◆ Problem statement: Take the lines from the one containing "1470x812 pixels. Task: Sort" through the final line below and restate them exactly. Omit the pictures.

◆ Records shown:
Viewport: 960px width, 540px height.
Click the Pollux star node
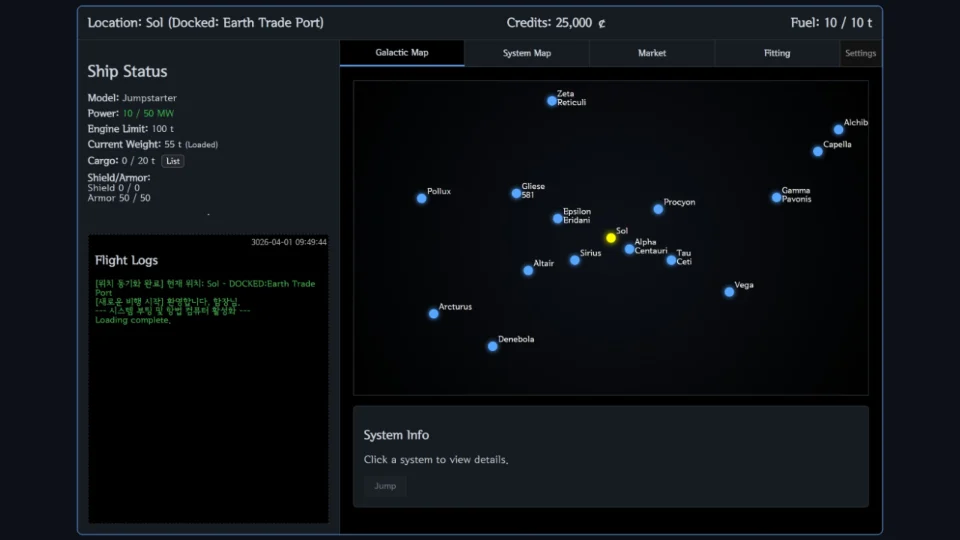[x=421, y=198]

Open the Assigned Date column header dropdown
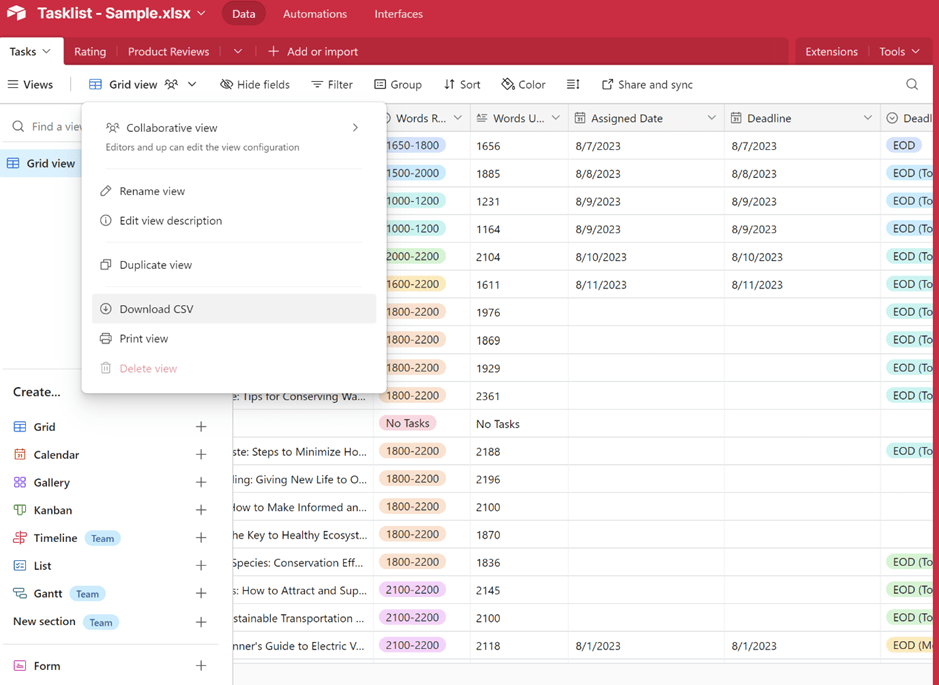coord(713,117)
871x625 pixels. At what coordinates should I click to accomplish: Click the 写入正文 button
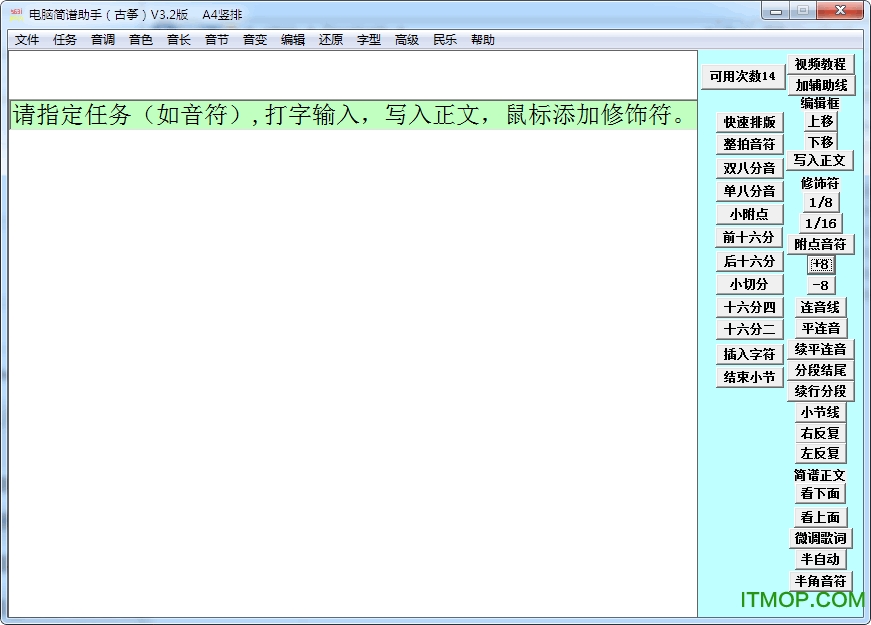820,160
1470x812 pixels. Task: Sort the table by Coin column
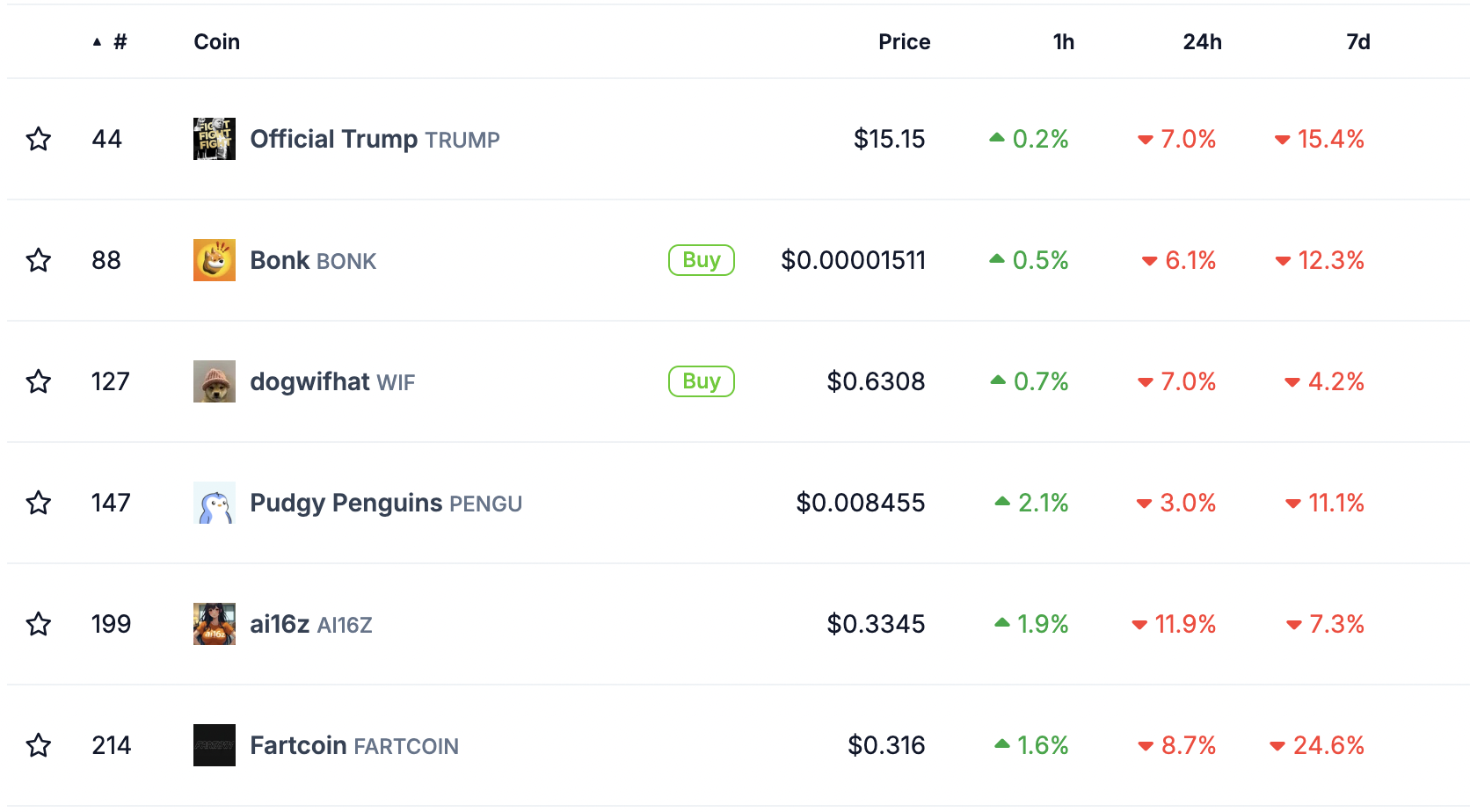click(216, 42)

◆ Result of this exercise:
1470x812 pixels. Task: Sort the table by Coin column
click(216, 42)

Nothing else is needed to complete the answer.